→ Dataset entries:
++++++++++++++++++++
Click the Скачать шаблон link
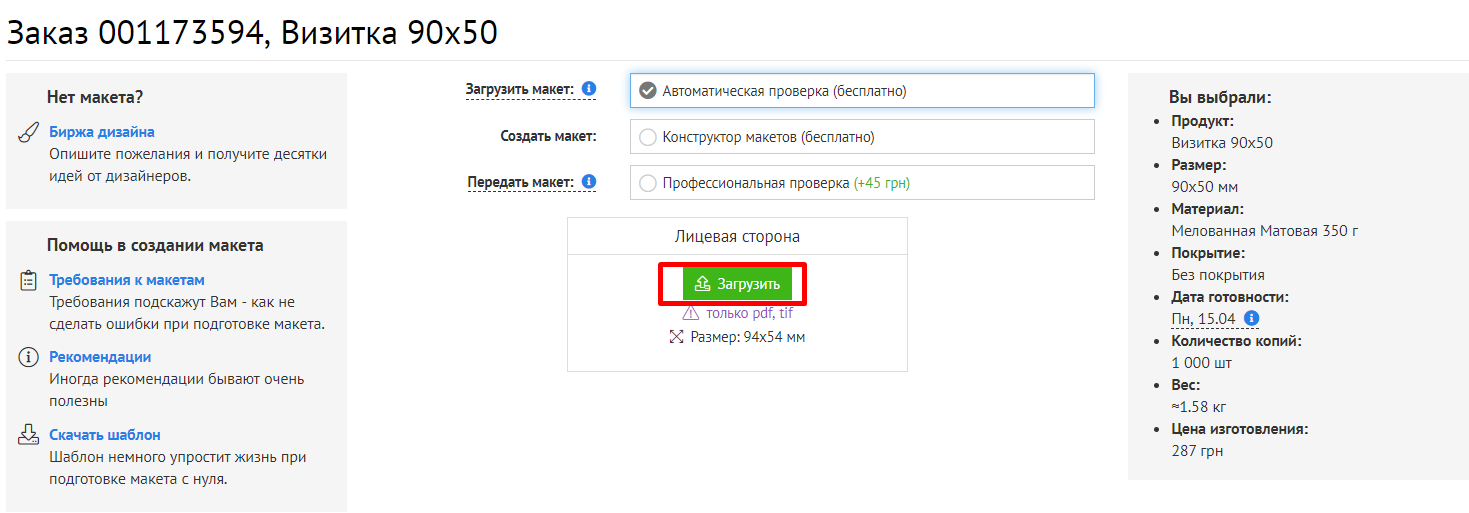The image size is (1469, 513). [105, 435]
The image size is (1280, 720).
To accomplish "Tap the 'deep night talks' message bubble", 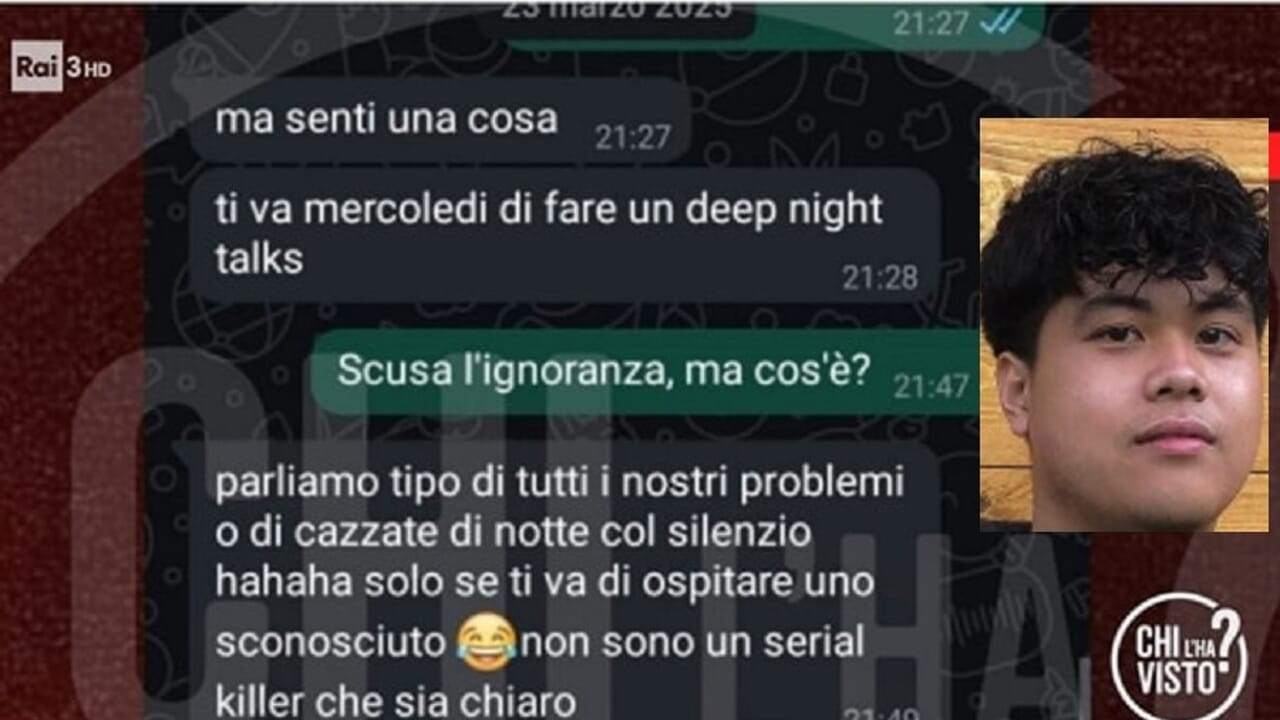I will 565,236.
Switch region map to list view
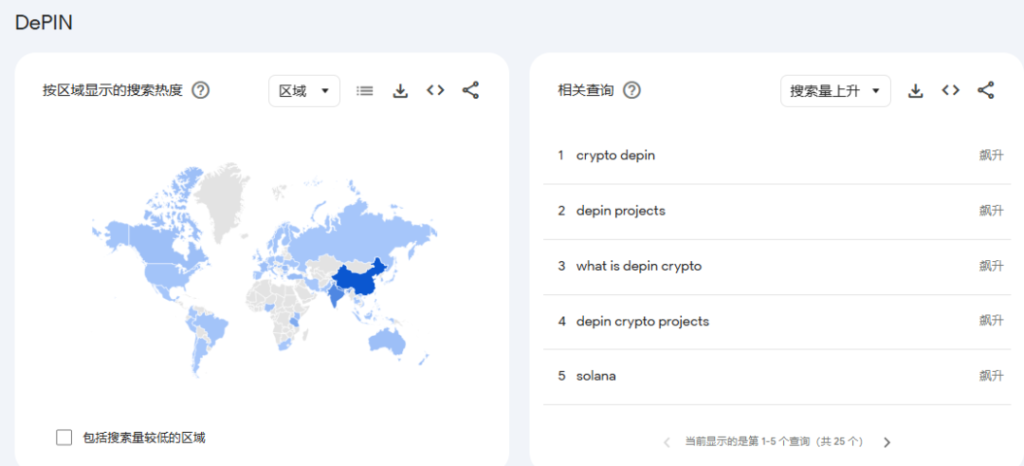 point(365,91)
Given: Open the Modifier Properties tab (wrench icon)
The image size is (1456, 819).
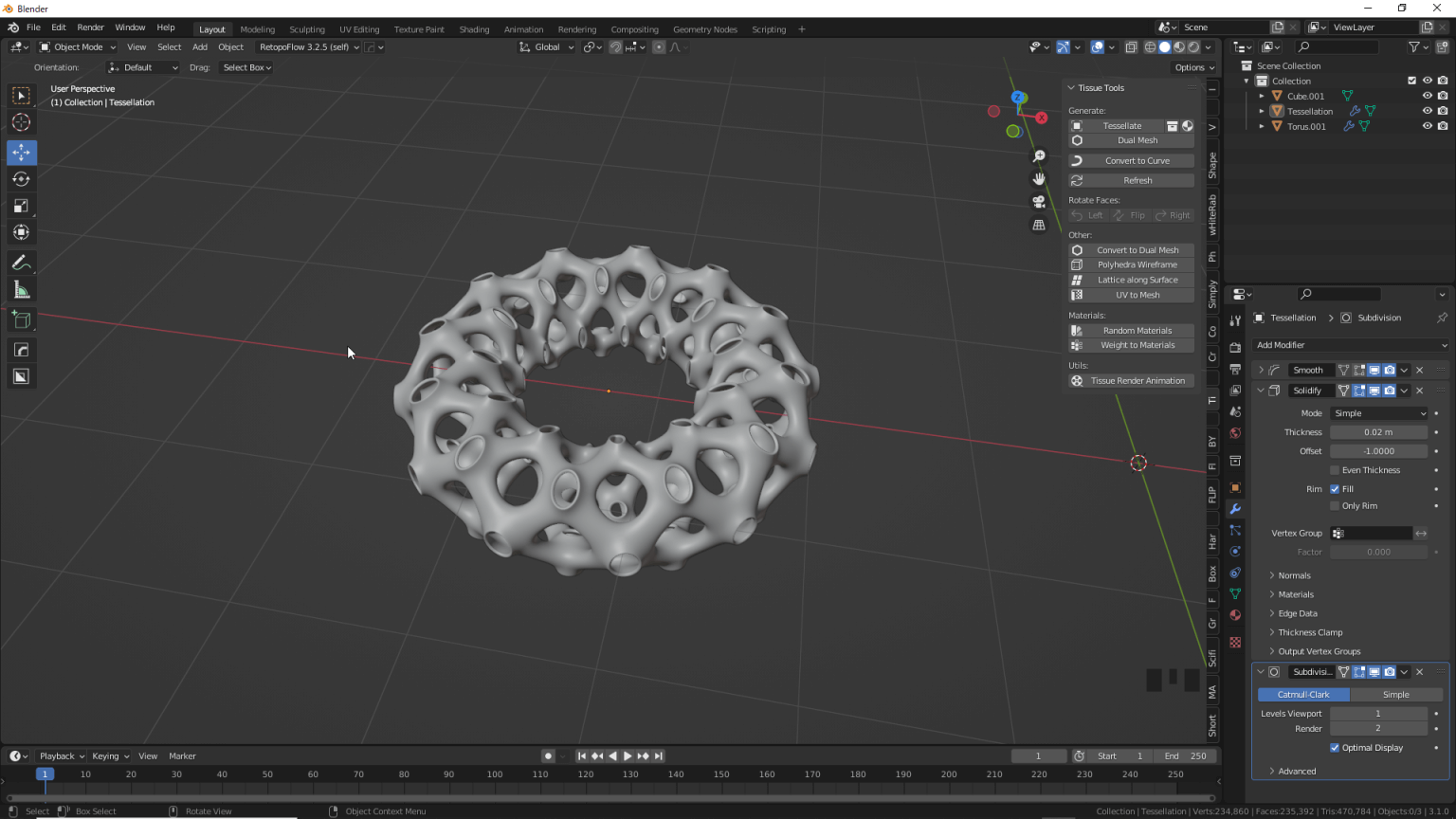Looking at the screenshot, I should (x=1235, y=509).
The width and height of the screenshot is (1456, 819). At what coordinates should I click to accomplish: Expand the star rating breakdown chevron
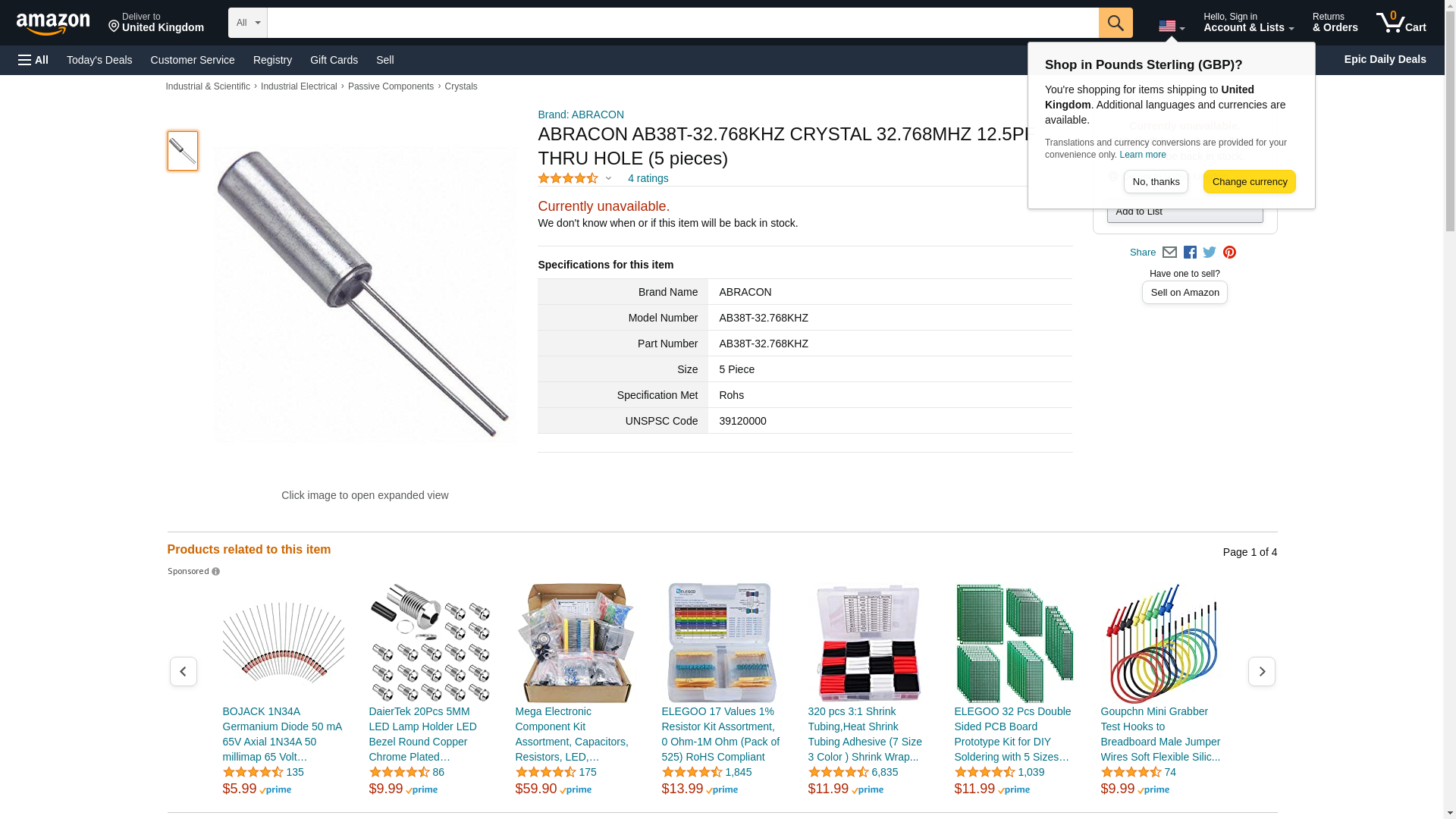608,179
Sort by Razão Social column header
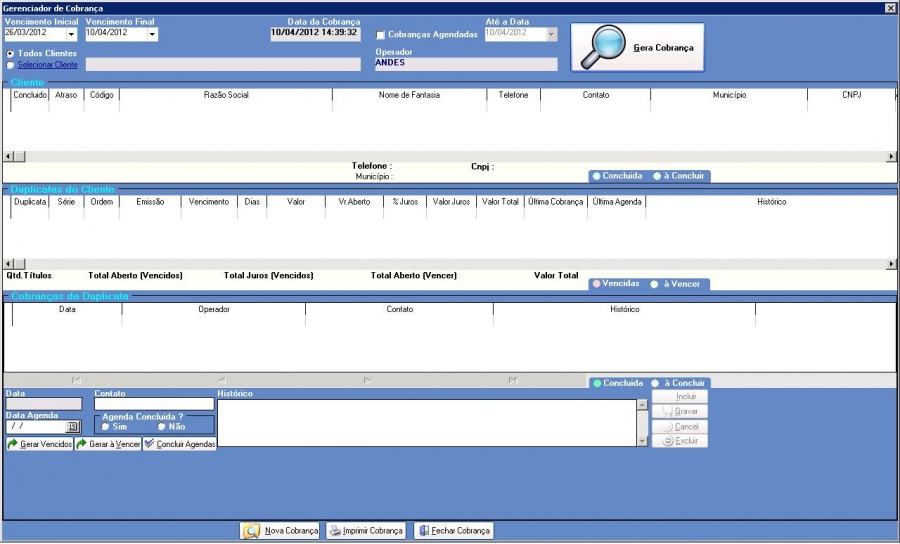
++++++++++++++++++++
The lines from the one containing "Switch region map to list view" through the last line of the records are what you should copy, word for word and nothing else, with pictures left out.

Switch region map to list view
 point(365,91)
Given: Open the Modifier Properties tab (wrench icon)
The image size is (1456, 819).
Looking at the screenshot, I should (x=1235, y=509).
The width and height of the screenshot is (1456, 819). At what coordinates should I click to accomplish: Expand the star rating breakdown chevron
608,179
Sort by Razão Social column header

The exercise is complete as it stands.